Under the pressures of the U.S.-China trade friction, China has chosen to open-up its market, among which the most important aspect being the financial opening-up. In China presently, its bond, stock, futures and rating markets, as well as brokerage and investment banking markets have all increased their opening-up to the outside world. Overseas funds are in the process of being deployed and have increased their access to the Chinese capital market. Hedging tools such as futures that are in a state of strict management are also expected to be included in the opening-up. Compared with the current financial market in China and the financial market in previous periods of rectification in general, if previous cleaning-up and rectification is on the restrictive side, then the future Chinese financial market will be on the side of opening-up.

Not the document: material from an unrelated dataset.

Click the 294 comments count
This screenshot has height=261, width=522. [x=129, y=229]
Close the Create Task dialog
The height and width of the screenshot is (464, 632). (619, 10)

Foreign investment would be the first to adjust to such changes. More and more Chinese financial market trading products would have been included in the index, such as the MSCI index, FT FTSE index and Bloomberg's bond index among others. All these coupled with the service guidance and the driving factor of technology will increase the allocation of international capital to China's capital market and encourage more foreign capital to enter China.
What then, does the large amount of foreign investment in mean to the Chinese investors?

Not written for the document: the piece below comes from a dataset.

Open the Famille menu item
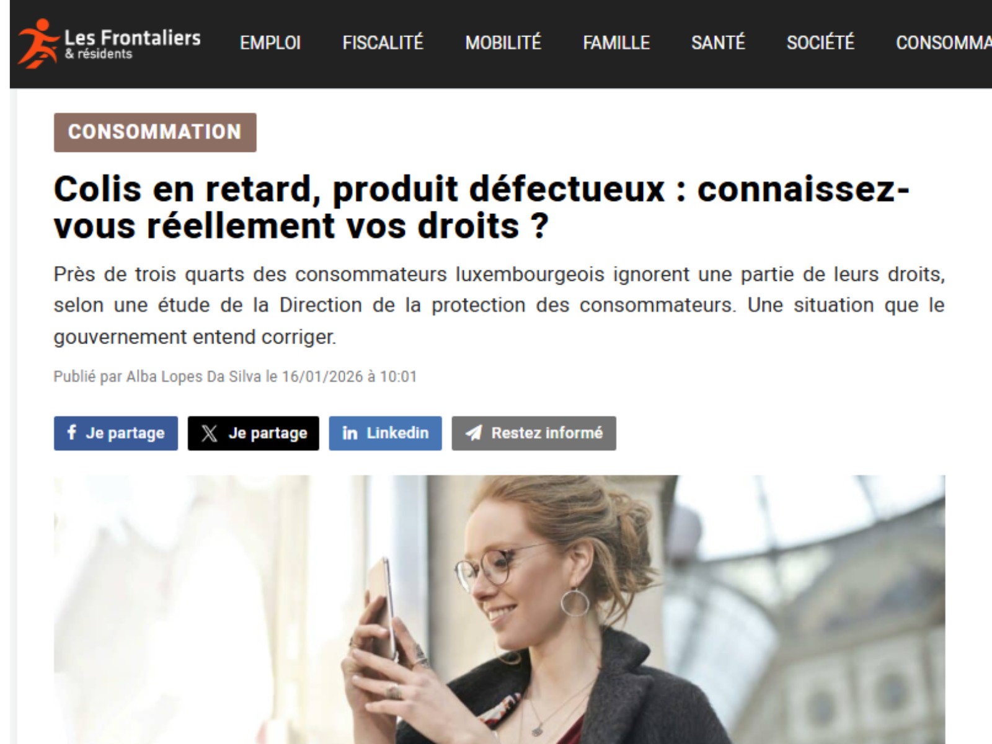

The Chinese capital market will see a large number of individual investors gradually giving way to institutional players. In the future, the main players of the Chinese securities market will mainly belong to three types. The first is foreign institutional investors. This would be professional players. The second is state-owned capital, including large state-owned enterprises and state-owned financial institutions. The third is the remaining individual investor. The transparency of the market will be higher than in the past, but the participation remains relatively low. The individual investors will be squeezed out and they will no longer be able to participate in the market, or at least it will be harder for them to participate. The invisible threshold is getting higher by the day, and likewise the same is happening to the cost as well.
Among these groups, the Chinese state-owned investment power mainly engages in state-owned listed companies. This can act as a stability force in the market. The scope of foreign investment will be quite extensive, but their main purpose is to make money. The major individual investors are only a kind of supplementary force as their main investment direction is to choose a side. Hence it is hard of them to form a dominant influence. In addition, the force of individual investors can be shattered easily. In the securities investment community, the well-known personalities in this field who conduct bargain-hunting is now generally the thing of the past.
Such changes will inevitably change the ecology of the Chinese capital market in research consulting services, investment philosophy, demand for ancillary services and rating services. Changes in the service target will inevitably lead to further changes in the financial format. Moreover, such changes have both advantages and disadvantages for Shanghai as a financial center city in China, and there will be changes or adjustments in Shanghai as well.
Financial opening-up also means that China's finance is connected to the world and will have an increasingly close relationship with the global financial market. This also means that the reserves of the Chinese policy department should be greatly improved and be well-prepared. Otherwise, the impact from the external environment and the internal market cannot be stabilized. In addition, the possibility of administrative intervention is decreasing, which mean that the management difficulty of China's securities market has been greatly increased.
Final analysis conclusion:
As financial opening-up is the path that China should tread, its issue is mainly about adapting to relevant policies. This requires time and will be challenging, and there will be no be fundamental changes within short-term. On the other hand, the flow of funds will change the Chinese securities market. Some Chinese companies' funds will be absorbed by foreign capital, while some corporate funds overflow from the securities market may turn to industrial capital. If this kind of capital shift occurs, the results will be quite significant and will produce a series of complex effects.